■ Source data
# # # # #

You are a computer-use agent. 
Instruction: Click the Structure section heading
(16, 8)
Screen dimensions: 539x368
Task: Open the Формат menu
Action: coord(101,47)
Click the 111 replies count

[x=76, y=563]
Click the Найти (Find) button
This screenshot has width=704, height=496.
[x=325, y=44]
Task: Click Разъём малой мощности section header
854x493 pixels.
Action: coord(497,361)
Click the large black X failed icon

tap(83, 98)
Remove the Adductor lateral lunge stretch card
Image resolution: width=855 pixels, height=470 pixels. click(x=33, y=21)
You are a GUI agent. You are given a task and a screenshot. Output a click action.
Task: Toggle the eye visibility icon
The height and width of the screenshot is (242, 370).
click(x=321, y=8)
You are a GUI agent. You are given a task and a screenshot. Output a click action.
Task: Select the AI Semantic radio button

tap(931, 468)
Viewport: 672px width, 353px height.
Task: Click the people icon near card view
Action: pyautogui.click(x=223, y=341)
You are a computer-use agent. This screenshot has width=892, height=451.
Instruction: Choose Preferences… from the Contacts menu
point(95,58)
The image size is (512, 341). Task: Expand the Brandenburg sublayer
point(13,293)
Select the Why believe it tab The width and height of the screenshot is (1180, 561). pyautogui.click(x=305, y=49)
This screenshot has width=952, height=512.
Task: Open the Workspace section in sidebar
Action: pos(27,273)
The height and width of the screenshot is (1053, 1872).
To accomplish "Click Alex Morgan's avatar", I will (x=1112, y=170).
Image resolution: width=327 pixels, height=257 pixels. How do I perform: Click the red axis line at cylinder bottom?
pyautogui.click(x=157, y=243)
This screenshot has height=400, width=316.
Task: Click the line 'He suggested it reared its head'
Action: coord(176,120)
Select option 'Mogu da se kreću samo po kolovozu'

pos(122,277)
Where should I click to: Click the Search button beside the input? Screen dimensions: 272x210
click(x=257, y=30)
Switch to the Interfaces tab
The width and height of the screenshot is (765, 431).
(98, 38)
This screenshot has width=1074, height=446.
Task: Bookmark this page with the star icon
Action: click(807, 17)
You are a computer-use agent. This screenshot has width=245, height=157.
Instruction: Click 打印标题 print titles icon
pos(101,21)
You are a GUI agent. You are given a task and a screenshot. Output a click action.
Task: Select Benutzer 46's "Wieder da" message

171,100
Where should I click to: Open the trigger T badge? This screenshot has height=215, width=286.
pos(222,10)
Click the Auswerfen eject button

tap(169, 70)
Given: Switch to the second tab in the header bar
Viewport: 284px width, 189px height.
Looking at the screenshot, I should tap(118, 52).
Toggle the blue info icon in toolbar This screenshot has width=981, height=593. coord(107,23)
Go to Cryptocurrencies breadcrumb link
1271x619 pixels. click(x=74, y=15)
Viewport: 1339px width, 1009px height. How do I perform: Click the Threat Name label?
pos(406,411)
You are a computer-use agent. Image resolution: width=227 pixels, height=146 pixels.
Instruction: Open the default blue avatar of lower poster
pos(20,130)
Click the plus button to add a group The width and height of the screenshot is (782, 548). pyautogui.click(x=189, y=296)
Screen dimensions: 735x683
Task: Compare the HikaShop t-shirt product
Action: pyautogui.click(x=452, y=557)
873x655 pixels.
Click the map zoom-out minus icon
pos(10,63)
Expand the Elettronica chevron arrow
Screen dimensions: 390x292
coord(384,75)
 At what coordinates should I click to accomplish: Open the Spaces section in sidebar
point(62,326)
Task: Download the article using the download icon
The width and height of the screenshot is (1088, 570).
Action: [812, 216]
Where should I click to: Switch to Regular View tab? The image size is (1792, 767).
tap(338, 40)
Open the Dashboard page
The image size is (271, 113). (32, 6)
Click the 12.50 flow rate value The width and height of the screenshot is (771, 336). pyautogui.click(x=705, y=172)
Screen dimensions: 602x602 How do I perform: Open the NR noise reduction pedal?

# # # # #

■ Activity
All that is wanted is an exact copy of the lines above from the one with "Image resolution: width=327" through the one with "Task: Download the", with both ends included.

■ Output
Image resolution: width=327 pixels, height=257 pixels. How do I perform: Click the red axis line at cylinder bottom?
pyautogui.click(x=157, y=243)
This screenshot has height=400, width=316.
Task: Click the line 'He suggested it reared its head'
Action: coord(176,120)
Select option 'Mogu da se kreću samo po kolovozu'

pos(122,277)
Where should I click to: Click the Search button beside the input? Screen dimensions: 272x210
click(x=257, y=30)
Switch to the Interfaces tab
The width and height of the screenshot is (765, 431).
(98, 38)
This screenshot has width=1074, height=446.
Task: Bookmark this page with the star icon
Action: click(807, 17)
You are a computer-use agent. This screenshot has width=245, height=157.
Instruction: Click 打印标题 print titles icon
pos(101,21)
You are a GUI agent. You are given a task and a screenshot. Output a click action.
Task: Select Benutzer 46's "Wieder da" message

171,100
Where should I click to: Open the trigger T badge? This screenshot has height=215, width=286.
pos(222,10)
Click the Auswerfen eject button

tap(169, 70)
Given: Switch to the second tab in the header bar
Viewport: 284px width, 189px height.
Looking at the screenshot, I should tap(118, 52).
Toggle the blue info icon in toolbar This screenshot has width=981, height=593. coord(107,23)
Go to Cryptocurrencies breadcrumb link
1271x619 pixels. click(x=74, y=15)
Viewport: 1339px width, 1009px height. How do I perform: Click the Threat Name label?
pos(406,411)
You are a computer-use agent. Image resolution: width=227 pixels, height=146 pixels.
Instruction: Open the default blue avatar of lower poster
pos(20,130)
Click the plus button to add a group The width and height of the screenshot is (782, 548). pyautogui.click(x=189, y=296)
Screen dimensions: 735x683
Task: Compare the HikaShop t-shirt product
Action: pyautogui.click(x=452, y=557)
873x655 pixels.
Click the map zoom-out minus icon
pos(10,63)
Expand the Elettronica chevron arrow
Screen dimensions: 390x292
coord(384,75)
 At what coordinates should I click to accomplish: Open the Spaces section in sidebar
point(62,326)
Task: Download the article using the download icon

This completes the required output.